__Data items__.
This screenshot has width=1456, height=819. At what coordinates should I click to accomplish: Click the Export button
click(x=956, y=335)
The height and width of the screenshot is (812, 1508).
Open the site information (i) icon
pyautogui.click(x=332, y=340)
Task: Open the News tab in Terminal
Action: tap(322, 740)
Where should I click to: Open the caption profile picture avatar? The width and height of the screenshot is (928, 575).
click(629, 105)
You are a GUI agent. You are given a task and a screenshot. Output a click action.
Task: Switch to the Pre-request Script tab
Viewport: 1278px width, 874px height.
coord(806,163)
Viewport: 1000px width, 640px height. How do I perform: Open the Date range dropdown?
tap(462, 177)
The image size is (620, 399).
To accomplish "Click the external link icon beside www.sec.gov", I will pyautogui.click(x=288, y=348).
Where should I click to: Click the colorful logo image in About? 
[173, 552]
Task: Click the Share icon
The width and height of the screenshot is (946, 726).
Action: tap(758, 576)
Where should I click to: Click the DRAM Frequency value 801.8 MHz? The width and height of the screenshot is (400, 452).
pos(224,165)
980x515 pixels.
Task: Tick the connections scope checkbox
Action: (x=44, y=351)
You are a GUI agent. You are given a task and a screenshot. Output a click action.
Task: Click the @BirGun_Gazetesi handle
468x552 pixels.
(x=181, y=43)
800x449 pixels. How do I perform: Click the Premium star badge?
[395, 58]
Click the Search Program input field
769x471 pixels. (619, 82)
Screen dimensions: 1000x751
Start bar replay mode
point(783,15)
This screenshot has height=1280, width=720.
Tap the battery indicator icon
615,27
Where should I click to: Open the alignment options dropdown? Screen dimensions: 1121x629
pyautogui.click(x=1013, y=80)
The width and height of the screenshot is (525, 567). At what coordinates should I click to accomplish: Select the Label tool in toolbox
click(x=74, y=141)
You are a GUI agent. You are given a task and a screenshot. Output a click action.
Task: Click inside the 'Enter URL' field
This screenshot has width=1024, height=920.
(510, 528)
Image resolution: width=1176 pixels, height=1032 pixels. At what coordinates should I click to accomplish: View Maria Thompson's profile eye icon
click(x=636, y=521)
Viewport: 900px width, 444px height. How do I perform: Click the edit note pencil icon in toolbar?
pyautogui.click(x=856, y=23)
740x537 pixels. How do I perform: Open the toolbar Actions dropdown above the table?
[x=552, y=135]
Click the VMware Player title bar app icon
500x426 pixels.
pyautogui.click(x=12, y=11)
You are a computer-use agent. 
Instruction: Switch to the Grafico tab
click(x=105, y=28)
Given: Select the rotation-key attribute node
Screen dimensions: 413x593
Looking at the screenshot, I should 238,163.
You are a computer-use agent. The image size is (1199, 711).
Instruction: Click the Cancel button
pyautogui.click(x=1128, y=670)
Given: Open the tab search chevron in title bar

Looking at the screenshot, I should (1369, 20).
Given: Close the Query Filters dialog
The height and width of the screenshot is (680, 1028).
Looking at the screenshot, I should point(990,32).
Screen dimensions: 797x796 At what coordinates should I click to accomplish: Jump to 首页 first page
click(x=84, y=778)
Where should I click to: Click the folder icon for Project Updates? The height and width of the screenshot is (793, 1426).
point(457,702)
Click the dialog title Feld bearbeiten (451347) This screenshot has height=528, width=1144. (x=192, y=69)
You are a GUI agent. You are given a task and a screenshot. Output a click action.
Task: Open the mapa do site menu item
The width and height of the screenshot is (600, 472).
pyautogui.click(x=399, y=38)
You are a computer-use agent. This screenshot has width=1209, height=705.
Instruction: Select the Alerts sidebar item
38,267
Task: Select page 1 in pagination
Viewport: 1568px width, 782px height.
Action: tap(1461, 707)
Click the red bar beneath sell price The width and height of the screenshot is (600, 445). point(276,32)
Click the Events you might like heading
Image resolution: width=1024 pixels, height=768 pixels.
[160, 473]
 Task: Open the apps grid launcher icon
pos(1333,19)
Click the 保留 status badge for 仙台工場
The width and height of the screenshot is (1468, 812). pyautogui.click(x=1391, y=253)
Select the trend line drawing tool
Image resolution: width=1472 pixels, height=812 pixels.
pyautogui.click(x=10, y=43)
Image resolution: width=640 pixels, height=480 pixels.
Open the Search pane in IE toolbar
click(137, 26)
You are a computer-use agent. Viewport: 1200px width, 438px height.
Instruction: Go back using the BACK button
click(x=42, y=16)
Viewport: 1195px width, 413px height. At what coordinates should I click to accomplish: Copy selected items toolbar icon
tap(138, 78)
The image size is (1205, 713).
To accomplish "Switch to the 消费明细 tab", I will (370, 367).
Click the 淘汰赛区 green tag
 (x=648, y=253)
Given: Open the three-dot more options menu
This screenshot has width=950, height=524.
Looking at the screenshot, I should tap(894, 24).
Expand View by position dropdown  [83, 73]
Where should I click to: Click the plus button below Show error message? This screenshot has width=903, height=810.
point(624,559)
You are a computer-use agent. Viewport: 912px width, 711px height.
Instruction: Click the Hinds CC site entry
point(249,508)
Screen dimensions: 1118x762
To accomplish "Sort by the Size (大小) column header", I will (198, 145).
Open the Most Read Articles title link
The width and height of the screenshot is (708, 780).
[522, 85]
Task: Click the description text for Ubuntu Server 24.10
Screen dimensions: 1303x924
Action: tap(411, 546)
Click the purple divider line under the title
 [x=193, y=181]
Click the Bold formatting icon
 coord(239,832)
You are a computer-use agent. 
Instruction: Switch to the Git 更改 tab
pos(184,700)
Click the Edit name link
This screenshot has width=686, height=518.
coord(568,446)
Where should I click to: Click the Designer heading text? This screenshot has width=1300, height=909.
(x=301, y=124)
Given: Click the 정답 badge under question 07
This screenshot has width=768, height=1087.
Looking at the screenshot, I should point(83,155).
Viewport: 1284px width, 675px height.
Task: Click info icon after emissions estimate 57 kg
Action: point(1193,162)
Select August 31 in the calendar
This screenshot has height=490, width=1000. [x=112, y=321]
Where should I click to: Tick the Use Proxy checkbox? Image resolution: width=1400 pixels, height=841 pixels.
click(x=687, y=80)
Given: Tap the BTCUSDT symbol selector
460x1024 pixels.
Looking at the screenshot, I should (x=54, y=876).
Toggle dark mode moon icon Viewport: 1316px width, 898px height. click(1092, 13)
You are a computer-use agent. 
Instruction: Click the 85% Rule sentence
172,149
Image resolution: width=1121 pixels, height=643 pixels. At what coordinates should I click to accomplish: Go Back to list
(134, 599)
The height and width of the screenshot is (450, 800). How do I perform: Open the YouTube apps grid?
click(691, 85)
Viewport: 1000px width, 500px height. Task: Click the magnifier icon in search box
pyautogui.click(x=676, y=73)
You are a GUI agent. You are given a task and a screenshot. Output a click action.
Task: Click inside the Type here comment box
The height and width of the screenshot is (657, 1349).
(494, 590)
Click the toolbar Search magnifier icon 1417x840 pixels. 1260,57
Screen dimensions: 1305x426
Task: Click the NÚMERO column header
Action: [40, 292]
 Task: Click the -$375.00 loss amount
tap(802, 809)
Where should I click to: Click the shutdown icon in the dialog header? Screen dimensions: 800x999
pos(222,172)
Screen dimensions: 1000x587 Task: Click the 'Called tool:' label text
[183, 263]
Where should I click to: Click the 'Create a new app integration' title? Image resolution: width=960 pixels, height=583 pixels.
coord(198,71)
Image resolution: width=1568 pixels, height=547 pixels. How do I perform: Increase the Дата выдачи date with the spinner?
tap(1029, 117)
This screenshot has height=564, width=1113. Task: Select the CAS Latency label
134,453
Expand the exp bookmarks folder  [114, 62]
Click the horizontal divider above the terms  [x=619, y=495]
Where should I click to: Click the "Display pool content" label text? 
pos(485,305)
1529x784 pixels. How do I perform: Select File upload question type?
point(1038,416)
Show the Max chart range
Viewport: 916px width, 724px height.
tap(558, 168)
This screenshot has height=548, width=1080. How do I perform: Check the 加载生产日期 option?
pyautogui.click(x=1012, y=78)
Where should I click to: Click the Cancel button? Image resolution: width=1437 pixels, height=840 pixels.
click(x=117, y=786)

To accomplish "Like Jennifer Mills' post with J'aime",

__WHAT NEEDS TO BE DONE__. Copy out each line of the entries that holds "Expand".

__WRITTEN RESPONSE__.
Expand View by position dropdown  [83, 73]
Expand the exp bookmarks folder  [114, 62]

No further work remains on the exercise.